Synthesis of 5-tert-butyl-1-(3-tert-butyldimethylsiloxy)phenyl-4,4-dimethyl-2,6,7-trioxabicyclo[3.2.0]heptanes and their fluoride-induced chemiluminescent decomposition: effect of a phenolic electron donor on the CIEEL decay rate in aprotic polar solvent.

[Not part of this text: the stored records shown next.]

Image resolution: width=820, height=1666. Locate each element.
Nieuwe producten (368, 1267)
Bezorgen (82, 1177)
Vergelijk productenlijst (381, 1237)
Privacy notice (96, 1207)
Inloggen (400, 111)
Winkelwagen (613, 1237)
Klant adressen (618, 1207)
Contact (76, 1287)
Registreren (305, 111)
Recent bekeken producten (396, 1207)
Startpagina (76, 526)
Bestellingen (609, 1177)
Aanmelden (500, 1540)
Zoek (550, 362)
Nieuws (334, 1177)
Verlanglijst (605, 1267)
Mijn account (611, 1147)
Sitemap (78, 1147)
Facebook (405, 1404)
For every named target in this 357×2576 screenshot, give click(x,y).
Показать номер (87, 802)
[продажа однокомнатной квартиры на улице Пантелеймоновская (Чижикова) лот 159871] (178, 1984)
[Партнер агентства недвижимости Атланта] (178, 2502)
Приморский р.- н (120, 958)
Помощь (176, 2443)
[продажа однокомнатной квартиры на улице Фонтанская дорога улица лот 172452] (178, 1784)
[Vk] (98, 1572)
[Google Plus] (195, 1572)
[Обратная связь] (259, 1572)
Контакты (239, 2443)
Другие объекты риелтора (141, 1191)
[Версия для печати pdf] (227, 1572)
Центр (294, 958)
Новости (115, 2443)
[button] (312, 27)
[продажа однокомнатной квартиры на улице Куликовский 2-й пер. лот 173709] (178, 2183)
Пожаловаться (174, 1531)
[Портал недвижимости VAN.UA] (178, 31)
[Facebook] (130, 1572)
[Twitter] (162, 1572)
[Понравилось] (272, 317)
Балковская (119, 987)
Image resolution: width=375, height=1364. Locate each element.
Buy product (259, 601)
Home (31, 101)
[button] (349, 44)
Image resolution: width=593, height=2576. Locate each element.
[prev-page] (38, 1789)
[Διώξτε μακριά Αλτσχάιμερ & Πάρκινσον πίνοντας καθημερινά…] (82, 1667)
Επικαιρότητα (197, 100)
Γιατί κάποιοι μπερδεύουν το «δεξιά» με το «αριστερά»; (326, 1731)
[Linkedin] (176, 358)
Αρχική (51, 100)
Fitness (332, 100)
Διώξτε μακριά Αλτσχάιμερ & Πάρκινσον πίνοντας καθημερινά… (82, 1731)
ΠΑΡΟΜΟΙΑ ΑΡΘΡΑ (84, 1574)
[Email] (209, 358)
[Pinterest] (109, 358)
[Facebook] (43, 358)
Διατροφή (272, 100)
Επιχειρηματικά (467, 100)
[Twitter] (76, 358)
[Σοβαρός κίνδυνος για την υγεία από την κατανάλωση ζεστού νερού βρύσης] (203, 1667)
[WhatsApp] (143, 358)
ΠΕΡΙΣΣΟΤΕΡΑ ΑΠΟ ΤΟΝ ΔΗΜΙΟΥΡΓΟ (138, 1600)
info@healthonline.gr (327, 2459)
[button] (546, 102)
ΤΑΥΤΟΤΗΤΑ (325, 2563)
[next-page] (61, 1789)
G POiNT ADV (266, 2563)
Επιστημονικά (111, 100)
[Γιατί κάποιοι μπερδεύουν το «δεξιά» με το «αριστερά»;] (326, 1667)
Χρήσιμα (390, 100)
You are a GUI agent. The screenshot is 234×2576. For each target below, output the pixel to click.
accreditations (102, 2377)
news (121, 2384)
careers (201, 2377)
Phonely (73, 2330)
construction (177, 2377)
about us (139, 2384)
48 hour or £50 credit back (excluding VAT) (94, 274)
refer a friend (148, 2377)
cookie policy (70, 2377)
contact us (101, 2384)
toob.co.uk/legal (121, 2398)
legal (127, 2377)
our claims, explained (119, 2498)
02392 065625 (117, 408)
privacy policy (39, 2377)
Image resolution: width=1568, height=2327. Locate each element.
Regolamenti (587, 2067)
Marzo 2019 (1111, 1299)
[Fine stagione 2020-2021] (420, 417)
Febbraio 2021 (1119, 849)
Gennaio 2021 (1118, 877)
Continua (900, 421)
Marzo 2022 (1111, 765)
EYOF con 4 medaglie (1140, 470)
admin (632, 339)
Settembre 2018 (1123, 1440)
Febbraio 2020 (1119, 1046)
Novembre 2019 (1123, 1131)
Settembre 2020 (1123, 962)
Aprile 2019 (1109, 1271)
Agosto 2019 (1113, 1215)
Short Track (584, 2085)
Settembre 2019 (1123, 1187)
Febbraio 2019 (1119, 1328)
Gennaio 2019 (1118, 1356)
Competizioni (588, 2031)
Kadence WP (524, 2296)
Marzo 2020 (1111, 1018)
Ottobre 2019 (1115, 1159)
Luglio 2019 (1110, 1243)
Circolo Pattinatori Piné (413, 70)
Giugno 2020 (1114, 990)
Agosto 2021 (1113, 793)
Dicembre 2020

Four bicyclic dioxetanes bearing a phenolic substituent, 3-tert-butyldimethylsiloxy-4-chlorophenyl (3a), 5-tert-butyldimethylsiloxy-4-chloro-2-ethylphenyl (3b), 5-tert-butyldimethylsiloxy-2-ethylphenyl (3c), and 3-tert-butyldimethylsiloxy-4-ethylphenyl (3d), were synthesized. All dioxetanes 3a-3d gave intense blue light on treatment with tetrabutylammonium fluoride (TBAF) in DMSO or acetonitrile. Kinetic study on the fluoride-induced CIEEL decay of these dioxetanes 3a-3d and the parent dioxetane 2b revealed that the para-substitution with chlorine on the phenolic moiety of dioxetane increases free energy of activation (DeltaG++), while the para-substitution with ethyl on the aryl decreases DeltaG++. On the other hand, substitution with an ethyl at the ortho-position instead of the para-position was found to increase DeltaG++ and to suppress the CIEEL decay. This fact is attributed to the steric factor of the ortho-ethyl group which would prevent the aromatic ring from rotating freely around the axis joined to the peroxide ring, and supports the suggestion for a CIEEL-active dioxetane bearing a phenolic moiety that an intramolecular electron transfer occurs preferentially from the phenolic donor to O-O of the dioxetane ring, when the aromatic ring lies in a certain conformation(s).